Even with all of the benefits a metal roof provides, including durability, longevity, recyclability, energy efficiency and environmental sustainability, sometimes, it’s still all about the look, and that was important to its specification as part of the renovation of a Texas Lakehouse. The roof was formed from coil provided by McElroy Metal.
When Chadd Hessing purchased the home on Cedar Creek Lake, located about 90 miles east of Dallas, it had been abandoned for more than seven years. Needless to say, it needed a lot of work, inside and out, including a new roof.
“It’s a lake home, so we wanted a clean, crisp look,” says Hessing. “It’s an all-black home: black walls, black windows and black roof with Cyprus soffits. We considered some other roofing products, but incrementally, it wasn’t that much more to go with this roofing system.”
For GreenLeaf Roofing of Plano, TX, it was a relatively straight-forward job. GreenLeaf owns a New Tech Machinery roof panel roll former and produced the panels from coil from McElroy Metal. The 1-3/4-inch standing seam roofing panel picked for the job is similar to McElroy's Medallion-Lok profile. The panels were formed from a 24-gauge, 21"-wide coil, coated in Sherwin-Williams Fluropon PVDF Black Matte. The longest panel was 23 feet.
The homeowners wanted a flat pan, with no ribs or striations, so Andrew Ziegenfelder, senior project coordinator for GreenLeaf, convinced them that a narrower pan would decrease the chance of any visible oil canning. That’s why he used 21-inch coil, leaving a 15-inch pan.
Ziegenfelder says the GreenLeaf crew set up the roll former in the adjacent vacant lot, ran the panels, bundled them up and stacked them near the house. The roof, approximately 2,300 square feet with the house and garage, was installed in two days.

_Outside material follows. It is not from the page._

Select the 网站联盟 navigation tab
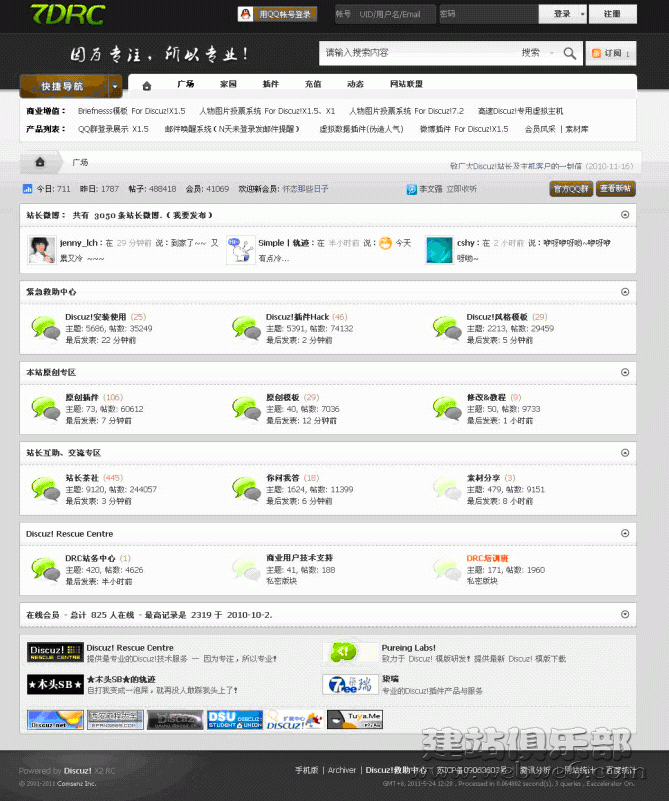 tap(406, 84)
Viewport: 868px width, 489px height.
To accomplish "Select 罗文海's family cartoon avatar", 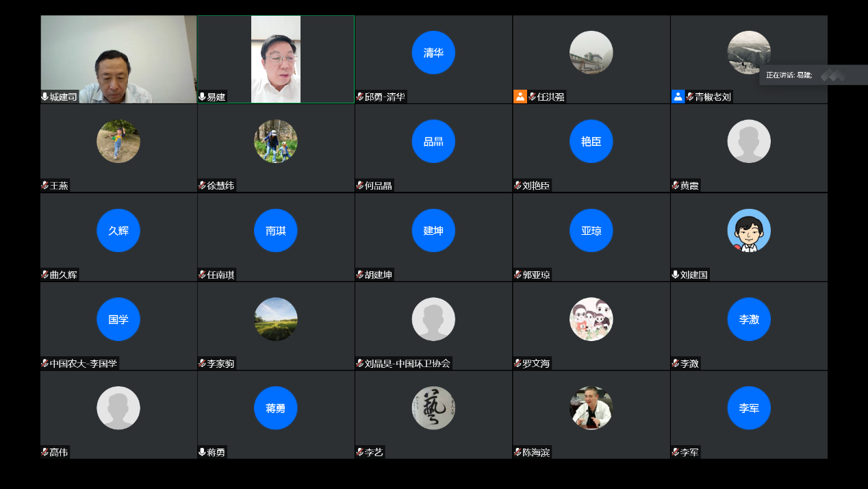I will click(x=591, y=319).
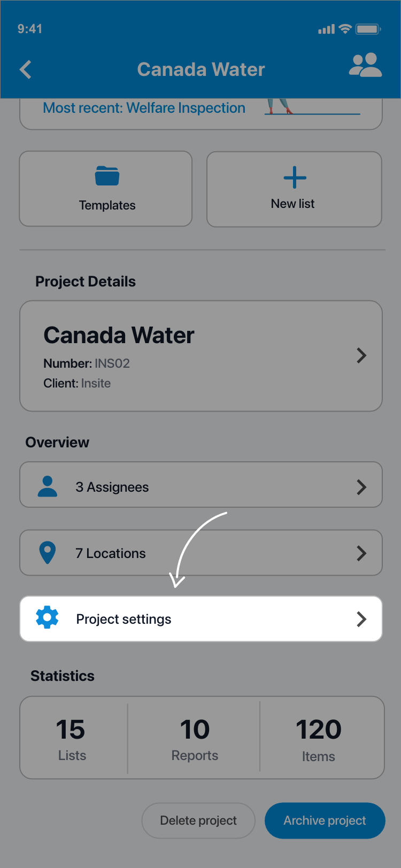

“The only unique request on this roof was to install the first panel along the second story wall so the siding could be installed over our sidewall flashing detail,” Ziegenfelder says. “When the siding was completed, we came back to finish the roofing.”
Charlie Teague, the general contractor and co-owner of RC Pride Restoration in Allen, TX, seen metal roofing is becoming a trend on Cedar Creek Lake. “I’d say about 25 percent of the houses on the lake have metal roofing, but most of it is R-panels,” he says. “There are a couple with standing seam, but none of them look as good as ours. The owners wanted a standing seam roof for the aesthetics, more than anything. They wanted a clean look, no shingle lines.
“We pretty much gutted this one right down to the studs,” Teague says. “I think it looks great and the roof is a big part of that.”